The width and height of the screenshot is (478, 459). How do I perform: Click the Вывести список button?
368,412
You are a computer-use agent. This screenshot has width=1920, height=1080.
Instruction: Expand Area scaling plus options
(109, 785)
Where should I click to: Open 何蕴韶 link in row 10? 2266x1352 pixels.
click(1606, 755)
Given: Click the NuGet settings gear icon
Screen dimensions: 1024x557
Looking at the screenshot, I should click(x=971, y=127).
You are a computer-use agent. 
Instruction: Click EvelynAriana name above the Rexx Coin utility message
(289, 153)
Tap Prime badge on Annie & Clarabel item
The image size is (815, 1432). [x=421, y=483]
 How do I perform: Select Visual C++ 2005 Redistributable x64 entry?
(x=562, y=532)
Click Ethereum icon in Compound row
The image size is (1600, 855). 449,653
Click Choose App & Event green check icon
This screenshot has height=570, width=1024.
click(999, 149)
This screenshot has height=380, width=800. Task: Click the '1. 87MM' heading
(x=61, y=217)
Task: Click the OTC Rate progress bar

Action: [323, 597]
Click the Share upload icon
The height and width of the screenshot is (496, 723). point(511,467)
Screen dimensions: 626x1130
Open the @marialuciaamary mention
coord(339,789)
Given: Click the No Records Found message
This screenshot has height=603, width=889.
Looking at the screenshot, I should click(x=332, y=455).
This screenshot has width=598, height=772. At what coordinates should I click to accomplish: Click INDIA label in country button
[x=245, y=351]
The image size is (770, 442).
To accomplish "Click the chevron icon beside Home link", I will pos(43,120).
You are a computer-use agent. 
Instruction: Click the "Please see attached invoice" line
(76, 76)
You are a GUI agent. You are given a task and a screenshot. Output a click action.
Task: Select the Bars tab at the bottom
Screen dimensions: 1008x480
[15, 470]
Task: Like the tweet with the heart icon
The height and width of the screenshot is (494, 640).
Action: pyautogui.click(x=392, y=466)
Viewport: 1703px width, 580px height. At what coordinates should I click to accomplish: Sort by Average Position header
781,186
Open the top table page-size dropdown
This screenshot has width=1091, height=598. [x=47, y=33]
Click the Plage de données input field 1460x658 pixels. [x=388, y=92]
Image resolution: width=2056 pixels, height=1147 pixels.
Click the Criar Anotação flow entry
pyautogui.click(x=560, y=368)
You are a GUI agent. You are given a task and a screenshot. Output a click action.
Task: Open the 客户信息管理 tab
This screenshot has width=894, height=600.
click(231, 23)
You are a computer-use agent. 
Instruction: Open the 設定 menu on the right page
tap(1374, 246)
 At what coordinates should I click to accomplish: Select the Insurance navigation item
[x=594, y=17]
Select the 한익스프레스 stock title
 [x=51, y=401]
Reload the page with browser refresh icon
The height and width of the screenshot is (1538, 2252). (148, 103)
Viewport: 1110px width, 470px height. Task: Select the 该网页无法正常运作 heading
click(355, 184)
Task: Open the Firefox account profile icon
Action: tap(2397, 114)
--
Rewrite all of the material above as a numbered list with one line per item, leaving out blank lines.

1. The width and height of the screenshot is (478, 459). How do I perform: Click the Вывести список button?
2. 368,412
3. You are a computer-use agent. This screenshot has width=1920, height=1080.
4. Instruction: Expand Area scaling plus options
5. (109, 785)
6. Where should I click to: Open 何蕴韶 link in row 10? 2266x1352 pixels.
7. click(1606, 755)
8. Given: Click the NuGet settings gear icon
9. Screen dimensions: 1024x557
10. Looking at the screenshot, I should click(x=971, y=127).
11. You are a computer-use agent. 
12. Instruction: Click EvelynAriana name above the Rexx Coin utility message
13. (289, 153)
14. Tap Prime badge on Annie & Clarabel item
15. The image size is (815, 1432). [x=421, y=483]
16.  How do I perform: Select Visual C++ 2005 Redistributable x64 entry?
17. (x=562, y=532)
18. Click Ethereum icon in Compound row
19. The image size is (1600, 855). 449,653
20. Click Choose App & Event green check icon
21. This screenshot has height=570, width=1024.
22. click(999, 149)
23. This screenshot has height=380, width=800. Task: Click the '1. 87MM' heading
24. (x=61, y=217)
25. Task: Click the OTC Rate progress bar
26. Action: [323, 597]
27. Click the Share upload icon
28. The height and width of the screenshot is (496, 723). point(511,467)
29. Screen dimensions: 626x1130
30. Open the @marialuciaamary mention
31. coord(339,789)
32. Given: Click the No Records Found message
33. This screenshot has height=603, width=889.
34. Looking at the screenshot, I should click(x=332, y=455).
35. This screenshot has width=598, height=772. At what coordinates should I click to accomplish: Click INDIA label in country button
36. [x=245, y=351]
37. The image size is (770, 442).
38. To accomplish "Click the chevron icon beside Home link", I will pos(43,120).
39. You are a computer-use agent. 
40. Instruction: Click the "Please see attached invoice" line
41. (76, 76)
42. You are a GUI agent. You are given a task and a screenshot. Output a click action.
43. Task: Select the Bars tab at the bottom
44. Screen dimensions: 1008x480
45. [15, 470]
46. Task: Like the tweet with the heart icon
47. The height and width of the screenshot is (494, 640).
48. Action: pyautogui.click(x=392, y=466)
49. Viewport: 1703px width, 580px height. At what coordinates should I click to accomplish: Sort by Average Position header
50. 781,186
51. Open the top table page-size dropdown
52. This screenshot has width=1091, height=598. [x=47, y=33]
53. Click the Plage de données input field 1460x658 pixels. [x=388, y=92]
54. Image resolution: width=2056 pixels, height=1147 pixels.
55. Click the Criar Anotação flow entry
56. pyautogui.click(x=560, y=368)
57. You are a GUI agent. You are given a task and a screenshot. Output a click action.
58. Task: Open the 客户信息管理 tab
59. This screenshot has width=894, height=600.
60. click(231, 23)
61. You are a computer-use agent. 
62. Instruction: Open the 設定 menu on the right page
63. tap(1374, 246)
64.  At what coordinates should I click to accomplish: Select the Insurance navigation item
65. [x=594, y=17]
66. Select the 한익스프레스 stock title
67.  [x=51, y=401]
68. Reload the page with browser refresh icon
69. The height and width of the screenshot is (1538, 2252). (148, 103)
70. Viewport: 1110px width, 470px height. Task: Select the 该网页无法正常运作 heading
71. click(355, 184)
72. Task: Open the Firefox account profile icon
73. Action: tap(2397, 114)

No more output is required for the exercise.